● REQUIRED ACTIONS
(a) According to the oLLM description, what numeric precision does the library use?
(b) List every change given under "Latest updates (0.4.2)" in the oLLM description.
(c) Write the next part of the oLLM description, picking up right after its last line.

● TEXT BLOCK
»»
GitHub

vLLM

LLM Inference for Large-Context Offline Workloads

oLLM is a lightweight Python library for large-context LLM inference, built on top of Huggingface Transformers and PyTorch. It enables running models like gpt-oss-20B, qwen3-next-80B or Llama-3.1-8B-Instruct on 100k context using ~$200 consumer GPU with 8GB VRAM. No quantization is used—only fp16/bf16 precision.

Latest updates (0.4.2) 🔥

.safetensor files are now read without `mmap` so they no longer consume RAM through page cache
qwen3-next-80B DiskCache support added
qwen3-next-80B (160GB model) added with ⚡️1tok/2s throughput (our fastest model so far)
Llama3 custom chunked attention replaced with flash-attention2 for stability
gpt-oss-20B flash-attention-like implementation added to reduce VRAM usage
gpt-oss-20B chunked MLP added to reduce VRAM usage

8GB Nvidia 3060 Ti Inference memory usage:

Model	Weights	Context length	KV cache	Baseline VRAM (no offload)	oLLM GPU VRAM	oLLM Disk (SSD)
««
● INFORMATION PROVIDED
»»
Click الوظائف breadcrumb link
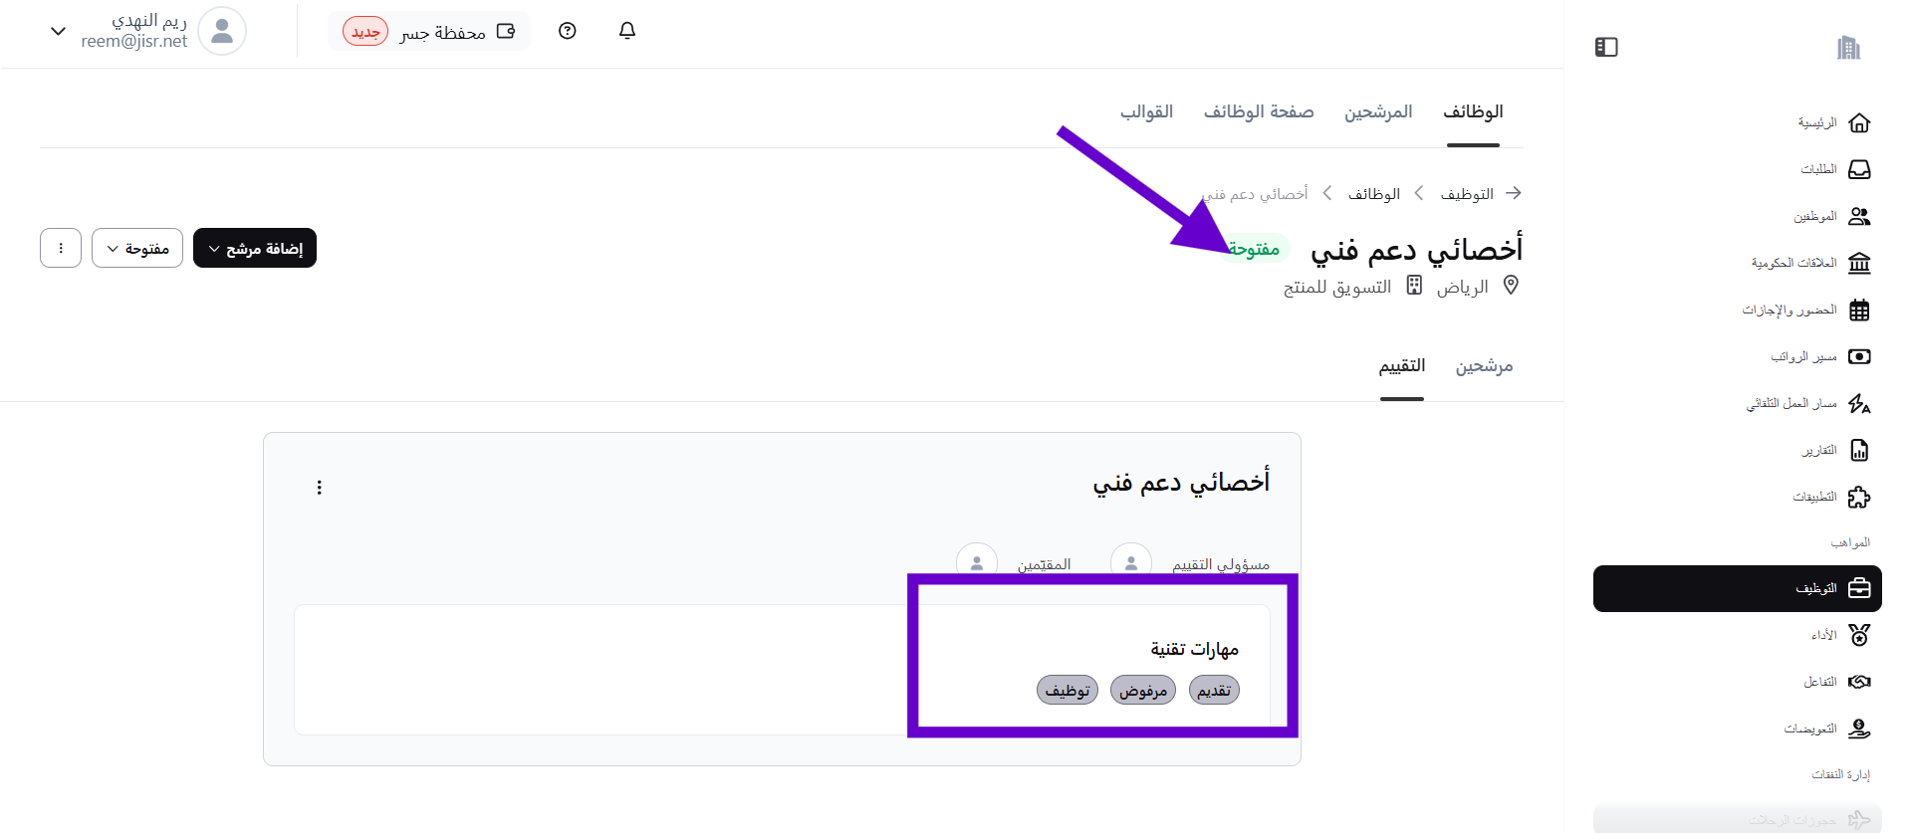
««
● ANSWERS FOR THE EXERCISE
(a) Only fp16/bf16 precision; no quantization is used.

(b)
- .safetensor files are now read without `mmap`, so they no longer consume RAM through page cache
- qwen3-next-80B DiskCache support added
- qwen3-next-80B (160GB model) added with 1tok/2s throughput
- Llama3 custom chunked attention replaced with flash-attention2 for stability
- gpt-oss-20B flash-attention-like implementation added to reduce VRAM usage
- gpt-oss-20B chunked MLP added to reduce VRAM usage

(c)
qwen3-next-80B	160 GB (bf16)	50k	20 GB	~190 GB	~7.5 GB	180 GB
gpt-oss-20B	13 GB (packed bf16)	10k	1.4 GB	~40 GB	~7.3GB	15 GB
llama3-1B-chat	2 GB (fp16)	100k	12.6 GB	~16 GB	~5 GB	15 GB
llama3-3B-chat	7 GB (fp16)	100k	34.1 GB	~42 GB	~5.3 GB	42 GB
llama3-8B-chat	16 GB (fp16)	100k	52.4 GB	~71 GB	~6.6 GB	69 GB

By "Baseline" we mean typical inference without any offloading

How do we achieve this:

Loading layer weights from SSD directly to GPU one by one
Offloading KV cache to SSD and loading back directly to GPU, no quantization or PagedAttention
Offloading layer weights to CPU if needed
FlashAttention-2 with online softmax. Full attention matrix is never materialized.
Chunked MLP. Intermediate upper projection layers may get large, so we chunk MLP as well

Typical use cases include:

Analyze contracts, regulations, and compliance reports in one pass
Summarize or extract insights from massive patient histories or medical literature
Process very large log files or threat reports locally
Analyze historical chats to extract the most common issues/questions users have

Supported Nvidia GPUs: Ampere (RTX 30xx, A30, A4000, A10), Ada Lovelace (RTX 40xx, L4), Hopper (H100), and newer

Getting Started

It is recommended to create venv or conda environment first

python3 -m venv ollm_env
source ollm_env/bin/activate

Install oLLM with pip install ollm or from source:

git clone https://github.com/Mega4alik/ollm.git
cd ollm
pip install -e .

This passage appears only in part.